I THINK that you would have to be living on another planet not to have noticed the enormous rise in vegetable growing that is taking place.
All across the country people are sowing seeds and buying trays of young vegetables. It's a green revolution and it has come about for a whole bunch of reasons.
We register the fact that those tasty little french beans that we buy in the supermarket began life in Kenya and notice that bags of desirable baby salad leaves are twice the price of the old (and sometimes flabby) lettuce that we used to buy.
But it isn't just a matter of wanting to 'be green' or save money either. What the thought of global warming and the credit crunch have done is to make us want to take back some of that power that we have so heedlessly handed over to central government and commerce.
We can grow vegetables and feed ourselves.

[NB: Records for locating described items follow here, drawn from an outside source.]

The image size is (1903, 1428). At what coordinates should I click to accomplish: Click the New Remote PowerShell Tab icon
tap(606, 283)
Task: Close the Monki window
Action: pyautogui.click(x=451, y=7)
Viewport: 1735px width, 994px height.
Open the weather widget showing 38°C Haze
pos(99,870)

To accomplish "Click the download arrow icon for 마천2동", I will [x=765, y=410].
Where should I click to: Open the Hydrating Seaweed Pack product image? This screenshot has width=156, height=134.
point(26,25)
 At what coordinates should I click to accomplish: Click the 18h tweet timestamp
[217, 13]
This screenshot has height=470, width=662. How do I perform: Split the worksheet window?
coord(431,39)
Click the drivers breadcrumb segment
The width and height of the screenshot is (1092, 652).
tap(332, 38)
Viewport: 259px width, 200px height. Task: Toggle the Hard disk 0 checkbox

It's what our ancestors did and it is what our grandparents did in the last world war.
Admittedly a row of french beans or a pot with cut and come again salad leaves is more of a gesture than the way to self-sufficiency but I believe that there is a very deep and powerful emotion behind it.
We want to know that whatever the world may throw at us we can survive. If we can grow just a few vegetables then we know that we have the ability to grow our own and that is a very good feeling.
Vegetables are no longer the second-class citizens of the plant world, destined for the furthest end of the garden and screened from view by shrubs or trellis. We have discovered deep beds and realised that they can be ornamental.
We have decided that the pots and planters on our patios might just as well contain a mixture of salads or carrots and courgettes, why not?
Even hanging baskets are beginning to drip with Tumbling Tom tomatoes.
Containers for salads can be as quirky and as decorative as you like.
Tanners Wine Merchants very kindly donated the splendid wine crates pictured here for the Acorns Junior Gardening Club at the Derwen to plant up.
The garden centre itself provided red and green oak leaf lettuce, mizuna leaves, sorrel and marigolds. I provided some seedling asparagus peas that I had grown at home and we very carefully transplanted them with only one getting squashed in the process.
Now each child has a miniature deep bed of his or her own which should, with luck, provide a nice picking of leaves and more importantly instil that love of the earth and gardening which will give a lifetime of pleasure.
Vegetable Boxes
All Tanners Wine Merchants, including Welshpool and Shrewsbury, sell wine crates at a cost of £3 which is then given to charity. The boxes are not only sturdy but the name of the chateau together with a pretty design incorporating crowns for example, is burnt into the wood. We drilled five holes in the base for drainage and put a layer of Styrofoam in the bottom before filling with multi-purpose compost.